The task: Line by line, copy out the entries exactly and leave the pictures behind.

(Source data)

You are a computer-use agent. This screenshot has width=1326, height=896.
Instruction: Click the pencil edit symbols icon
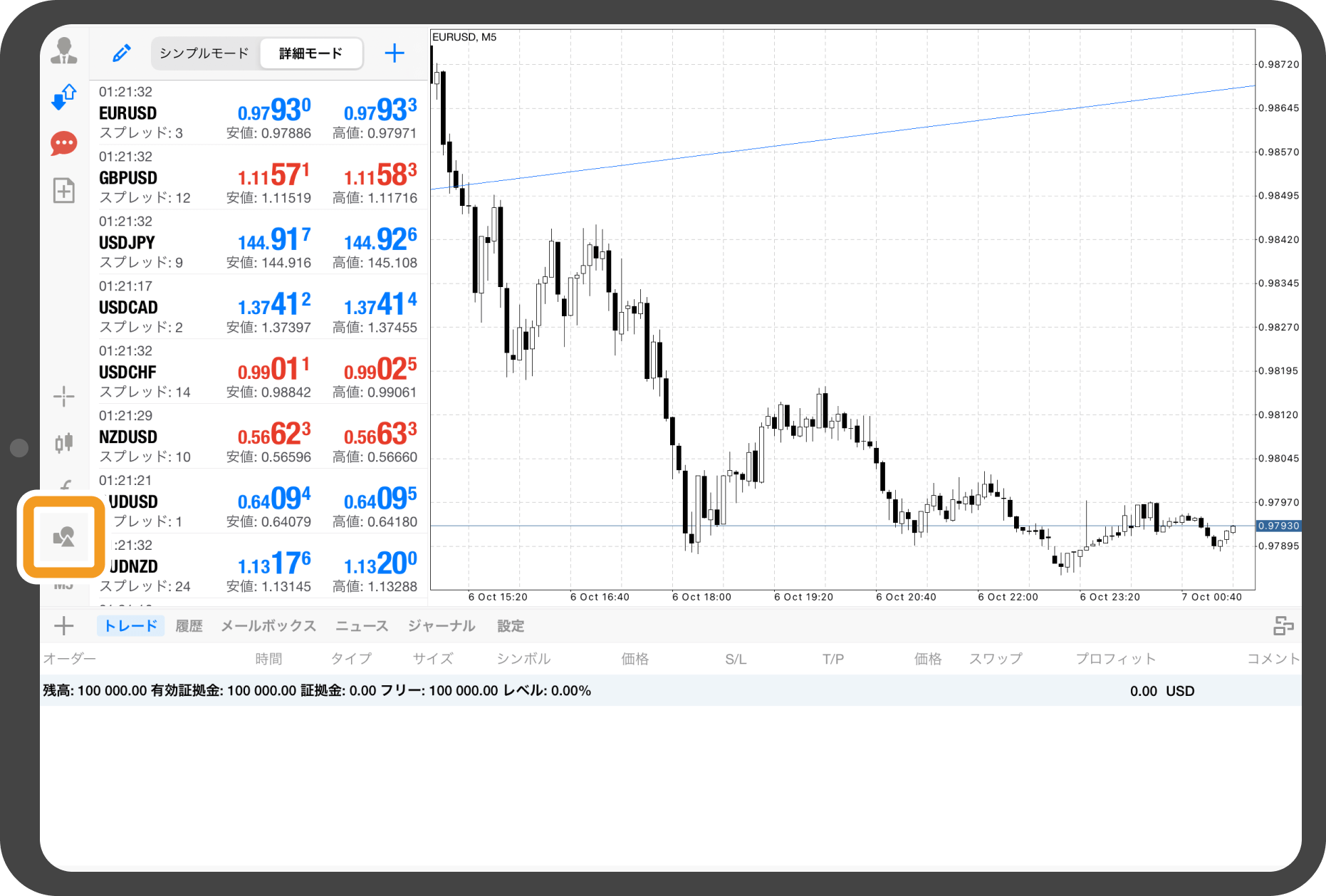point(122,53)
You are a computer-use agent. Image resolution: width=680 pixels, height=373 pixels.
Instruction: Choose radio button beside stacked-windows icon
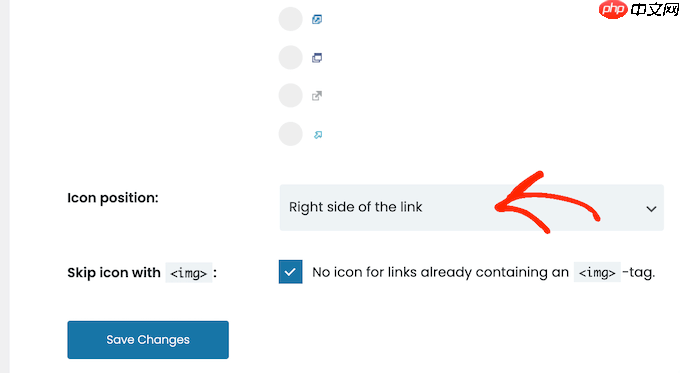coord(291,57)
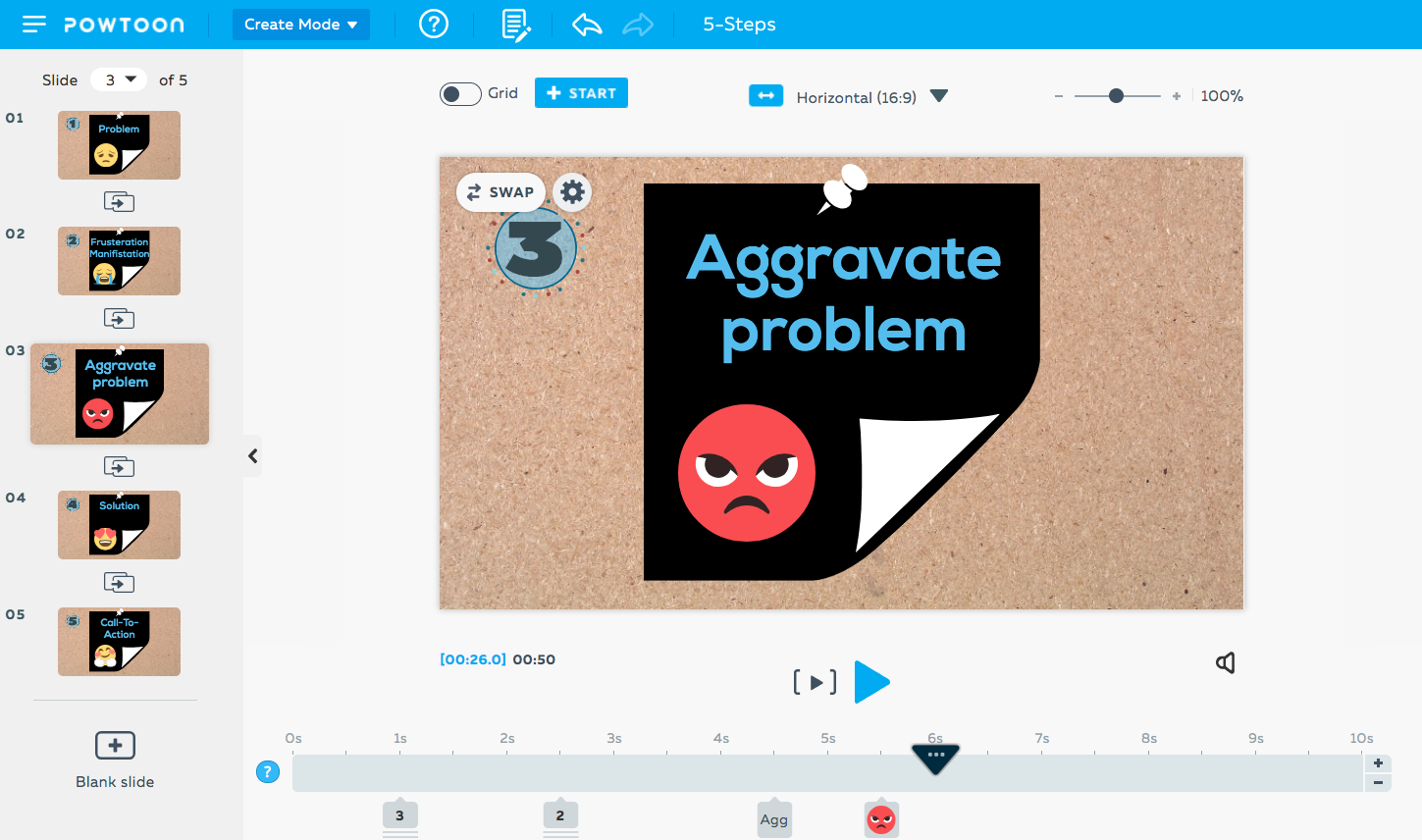Add a blank slide
The width and height of the screenshot is (1422, 840).
click(115, 746)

Result for this exercise:
You are a computer-use agent. This screenshot has width=1326, height=896.
Instruction: Click the pencil edit symbols icon
point(122,53)
You are a computer-use agent. Image resolution: width=680 pixels, height=373 pixels.
Instruction: Choose radio button beside stacked-windows icon
coord(291,57)
Add a blank slide
The width and height of the screenshot is (1422, 840).
click(115, 746)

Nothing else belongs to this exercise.